3. The numbers in each heavily outlined set of squares, called cages, must combine (in any order) to produce the target number in the top corner of the cage using the mathematical operation indicated.
4. Cages with just one box should be filled in with the target number in the top corner.
5. A number can be repeated within a cage as long as it is not in the same row or column.

For example, in the puzzle above, you can immediately fill in the squares with 1 and 3 in the second row. Now look at the cage in the upper right corner labeled 4+. The only way to make 4 is 3 + 1. (2 + 2 doesn't work because you are repeating a digit in the row.) The correct answer is 1 and 3 (it can't be 3 and 1 because the 1 would duplicate the 1 already in the fourth column). Try to solve the whole puzzle before looking at the solution below.

See kenken.com for more about how to solve the puzzles.

Once you have the hang of it, try some of the puzzles at kenken.com, CalcuDoku, New York Times and other sites. There are 4x4, 5x5, 6x6, ..., 9x9 puzzles as well.

## Challenge 2 (Difficult)

Make a LaTeX or TeX file that will typeset the KenKen puzzle shown above.

## Challenge 3 (Very difficult)

Make a LaTeX or TeX file that will create a simple KenKen puzzle from a puzzle-descriptor file.

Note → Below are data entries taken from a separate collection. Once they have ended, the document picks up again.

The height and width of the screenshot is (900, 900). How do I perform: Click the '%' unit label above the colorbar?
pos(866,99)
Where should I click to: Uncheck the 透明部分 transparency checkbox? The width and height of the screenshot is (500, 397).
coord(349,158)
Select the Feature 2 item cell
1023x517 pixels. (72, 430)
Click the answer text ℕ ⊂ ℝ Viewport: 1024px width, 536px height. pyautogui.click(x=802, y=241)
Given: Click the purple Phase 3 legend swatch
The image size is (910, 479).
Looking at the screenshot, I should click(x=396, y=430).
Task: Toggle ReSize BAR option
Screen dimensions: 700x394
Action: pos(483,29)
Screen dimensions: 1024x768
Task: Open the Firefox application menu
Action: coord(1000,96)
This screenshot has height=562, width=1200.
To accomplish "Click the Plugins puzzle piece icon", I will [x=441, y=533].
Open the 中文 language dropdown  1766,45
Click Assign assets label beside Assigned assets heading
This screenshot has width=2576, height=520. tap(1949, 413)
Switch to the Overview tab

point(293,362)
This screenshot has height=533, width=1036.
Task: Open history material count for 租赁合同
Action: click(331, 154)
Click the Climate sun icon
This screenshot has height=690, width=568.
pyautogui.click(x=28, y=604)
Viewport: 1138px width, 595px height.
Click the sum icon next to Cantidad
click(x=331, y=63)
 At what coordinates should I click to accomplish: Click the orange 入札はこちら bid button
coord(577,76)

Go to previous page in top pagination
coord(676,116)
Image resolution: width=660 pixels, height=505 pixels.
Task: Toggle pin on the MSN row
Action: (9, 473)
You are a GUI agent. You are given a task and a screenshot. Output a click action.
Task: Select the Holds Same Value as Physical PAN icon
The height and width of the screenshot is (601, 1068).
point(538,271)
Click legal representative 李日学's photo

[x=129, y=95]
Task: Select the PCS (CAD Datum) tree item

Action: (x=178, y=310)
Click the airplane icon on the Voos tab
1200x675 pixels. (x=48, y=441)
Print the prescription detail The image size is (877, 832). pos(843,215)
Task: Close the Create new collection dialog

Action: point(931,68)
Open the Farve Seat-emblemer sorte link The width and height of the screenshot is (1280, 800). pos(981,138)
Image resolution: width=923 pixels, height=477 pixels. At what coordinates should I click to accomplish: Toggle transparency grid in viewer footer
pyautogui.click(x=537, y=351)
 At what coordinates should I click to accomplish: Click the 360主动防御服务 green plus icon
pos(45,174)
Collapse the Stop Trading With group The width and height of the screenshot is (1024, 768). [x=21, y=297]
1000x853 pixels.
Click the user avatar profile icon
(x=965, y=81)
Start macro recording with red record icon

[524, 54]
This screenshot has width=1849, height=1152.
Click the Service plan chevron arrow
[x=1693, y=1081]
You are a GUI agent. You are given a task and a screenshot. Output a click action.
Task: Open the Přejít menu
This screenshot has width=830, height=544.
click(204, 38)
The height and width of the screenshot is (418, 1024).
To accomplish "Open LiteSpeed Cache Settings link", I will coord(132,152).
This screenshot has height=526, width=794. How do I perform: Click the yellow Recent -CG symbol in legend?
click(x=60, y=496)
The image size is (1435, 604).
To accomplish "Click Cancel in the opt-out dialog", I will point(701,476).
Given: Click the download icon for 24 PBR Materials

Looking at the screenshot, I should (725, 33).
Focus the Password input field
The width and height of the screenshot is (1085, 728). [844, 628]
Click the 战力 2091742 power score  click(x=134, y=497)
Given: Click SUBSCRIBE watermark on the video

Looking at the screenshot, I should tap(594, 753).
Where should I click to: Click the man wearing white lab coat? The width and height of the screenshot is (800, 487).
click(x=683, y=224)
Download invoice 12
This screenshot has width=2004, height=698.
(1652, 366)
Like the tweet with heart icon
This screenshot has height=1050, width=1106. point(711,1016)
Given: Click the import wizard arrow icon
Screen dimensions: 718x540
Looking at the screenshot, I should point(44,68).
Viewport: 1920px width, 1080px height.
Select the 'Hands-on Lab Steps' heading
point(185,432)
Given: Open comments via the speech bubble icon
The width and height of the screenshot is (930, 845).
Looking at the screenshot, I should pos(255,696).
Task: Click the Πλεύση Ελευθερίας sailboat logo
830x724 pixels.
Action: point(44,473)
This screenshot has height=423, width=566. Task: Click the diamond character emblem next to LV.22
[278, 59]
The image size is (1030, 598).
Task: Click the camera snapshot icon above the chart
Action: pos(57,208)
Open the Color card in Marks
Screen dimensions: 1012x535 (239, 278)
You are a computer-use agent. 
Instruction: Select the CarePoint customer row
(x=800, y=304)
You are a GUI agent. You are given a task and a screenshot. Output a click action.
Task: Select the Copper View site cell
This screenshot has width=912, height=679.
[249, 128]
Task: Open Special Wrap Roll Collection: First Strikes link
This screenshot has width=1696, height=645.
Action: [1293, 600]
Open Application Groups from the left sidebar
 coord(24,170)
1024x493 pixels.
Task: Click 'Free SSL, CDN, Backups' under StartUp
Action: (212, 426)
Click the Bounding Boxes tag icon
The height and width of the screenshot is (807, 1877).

A note on puzzle-descriptor file format: there are several sites on the web with KenKen puzzles, and at some point the puzzles are described in a file.

One site uses the file format shown in the image below. It consists of two parts: the first is the shape of the cages, and the second part is the cage labels. The shape of the cages is given as a map coloring, with colors 1 through 4. For an n x n puzzle there are n x n numbers, each giving the "color" of the current cage. The cage labels are in a comma-separated list, and there are n x n of these.

When solving this challenge, provide notes on the file format you use.

## Challenge 4 (Insanely difficult)

Make a LaTeX or TeX file that will solve a simple KenKen puzzle given in a puzzle-descriptor file. See the previous challenge for file formats.